Col secondo motivo denunzia violazione di norme di diritto e dei principi generali in relazione alle stesse norme ed alla stessa domanda.

Le censure non meritano accoglimento.

Le doglianze non sono risolutive non impugnando la ratio decidendi sopra riportata ma prospettando una mera emendatio libelli, comunque in contrasto con l’avvenuta rinunzia e la mancata riproposizione in sede di precisazione delle conclusioni, limitandosi a contrapporre una propria tesi alle affermazioni contenute nella sentenza.

Non è denunciabile, in sede di legittimità, l’apprezzamento del giudice di merito in ordine alla validità degli eventi dedotti dalla parte, al fine di accertare se, nella concreta fattispecie, ricorrano o meno gli estremi del diritto reclamato, ove, come nel caso, la sentenza sia congruamente logica e giuridicamente corretta (Cass. n. 356/2017).

Il ricorso si limita a trascrivere massime pacifiche omettendo in concreto di evidenziare l’errore in cui è incorsa la sentenza impugnata alla luce della riportata motivazione.

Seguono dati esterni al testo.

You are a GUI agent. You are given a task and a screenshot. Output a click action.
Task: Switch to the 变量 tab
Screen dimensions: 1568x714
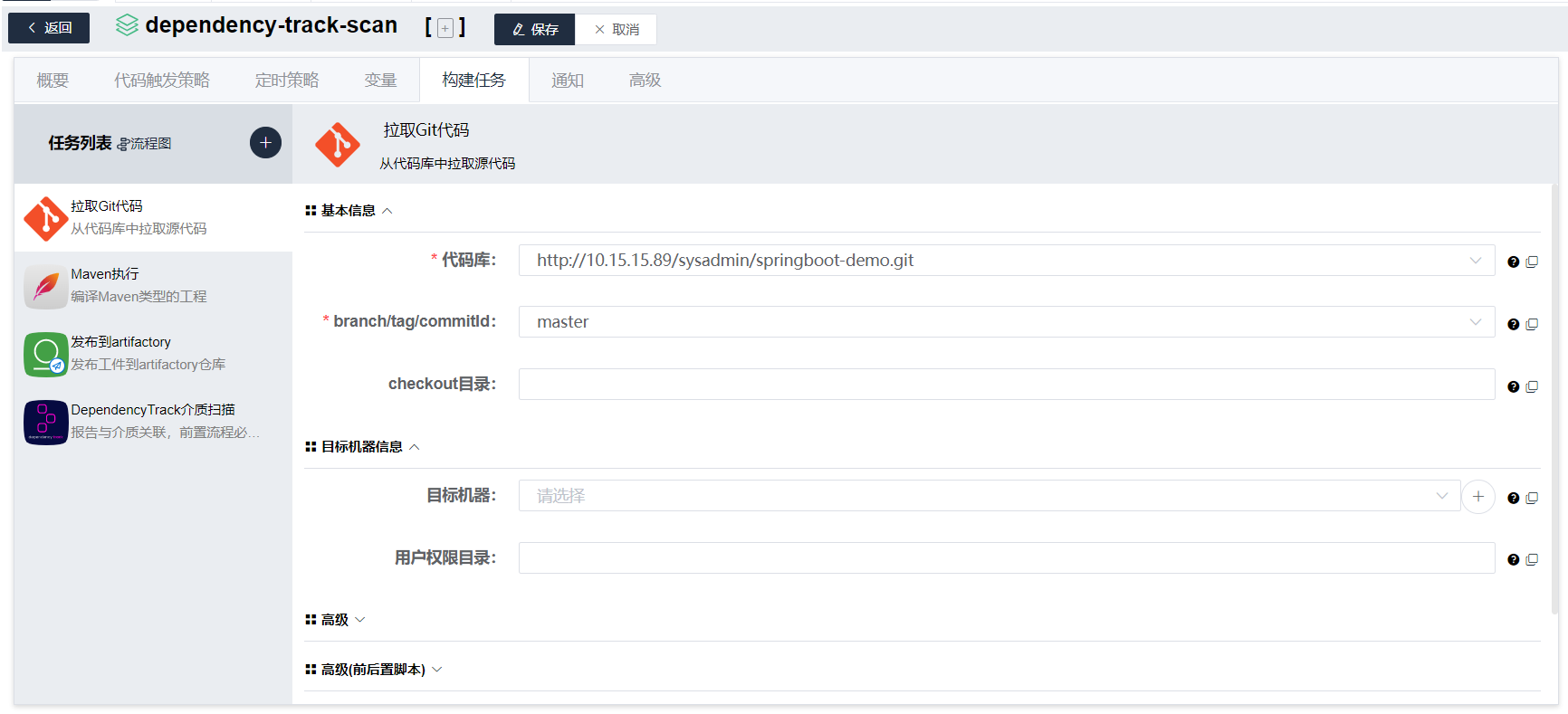click(380, 81)
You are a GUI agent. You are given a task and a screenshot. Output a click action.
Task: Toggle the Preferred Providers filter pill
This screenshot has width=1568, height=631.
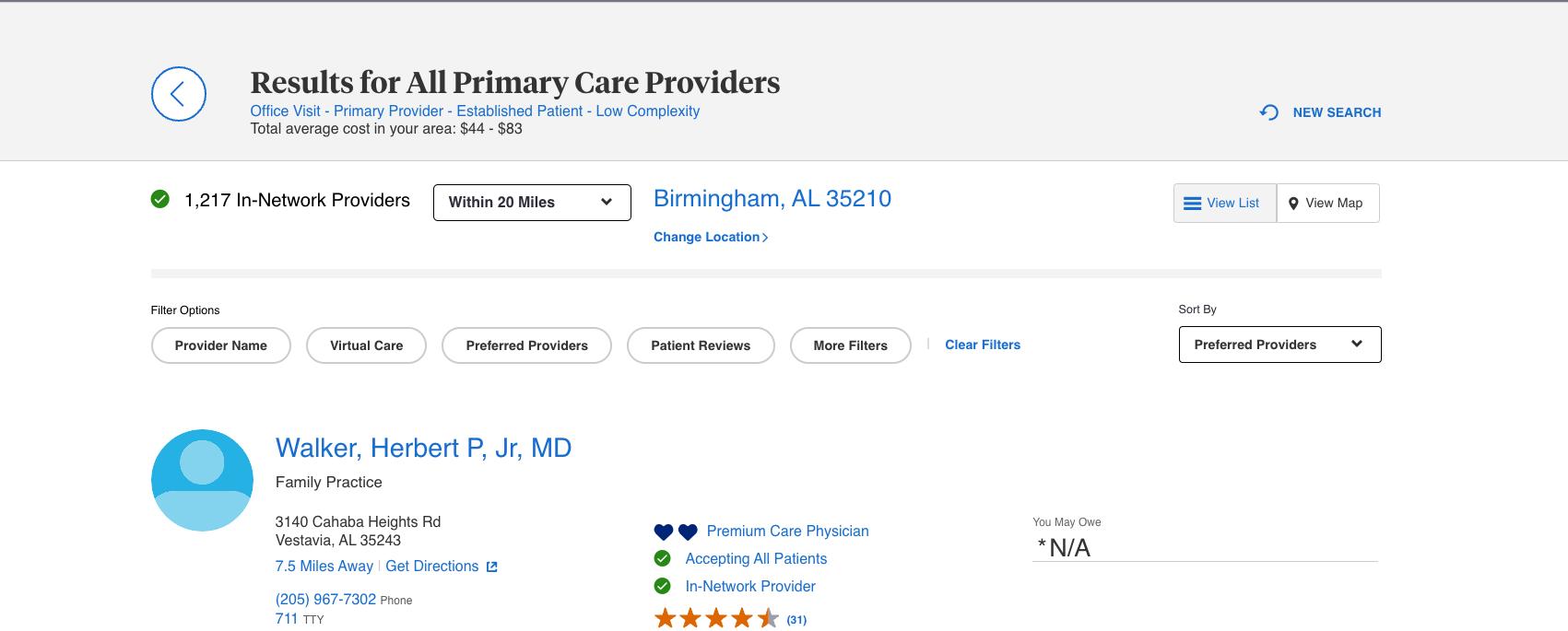(526, 345)
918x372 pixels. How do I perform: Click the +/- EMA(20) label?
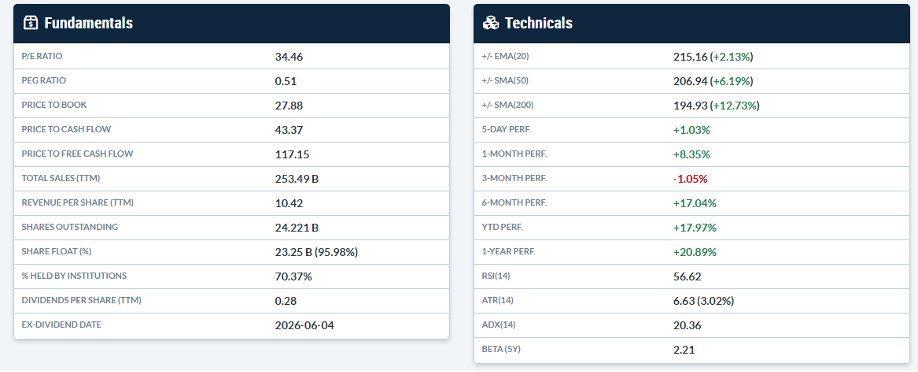pyautogui.click(x=505, y=56)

Va, in particolare, osservato, in ordine al primo motivo che, se in astratto è possibile modificare in corso di causa la domanda sia in relazione al petitum che alla causa petendi, ferme restando le preclusioni di legge (Cass. 21.11.2017 n. 27566), costituisce mutatio libelli e non mera emendatio quella che introduce un nuovo tema di indagine e di decisione che altera l’oggetto sostanziale dell’azione ed i termini della controversia, tanto da porre in essere una pretesa diversa da quella fatta valere in precedenza (Cass. 13.10.2017 n. 24072, Cass. 5.7.2017 n. 16504) e, nella fattispecie, la sentenza ha statuito essere pacifico che la interposizione fittizia e quella reale sono domande autonome fondate su presupposti di fatto distinti ed azioni diverse per petitum e causa petendi, motivazione non impugnata, mentre il motivo di appello, come riportato in sentenza, era relativo alla errata interpretazione della domanda.

Sulla diversità della fattispecie dell’interposizione reale di persona rispetto all’interposizione fittizia cfr. Cass. 10.3.2015 n. 4738. Generiche sono le deduzioni del secondo motivo.

Il ricorso va interamente rigettato, con condanna alle spese.

P.Q.M.

La Corte rigetta il ricorso e condanna parte ricorrente alle spese liquidate in Euro 5400 di cui 200 per esborsi, oltre accessori e spese forfettarie nel 15% dando atto dell’esistenza dei presupposti per il versamento dell’ulteriore contributo ex D.P.R. n. 115 del 2002.

Così deciso in Roma, il 7 giugno 2018.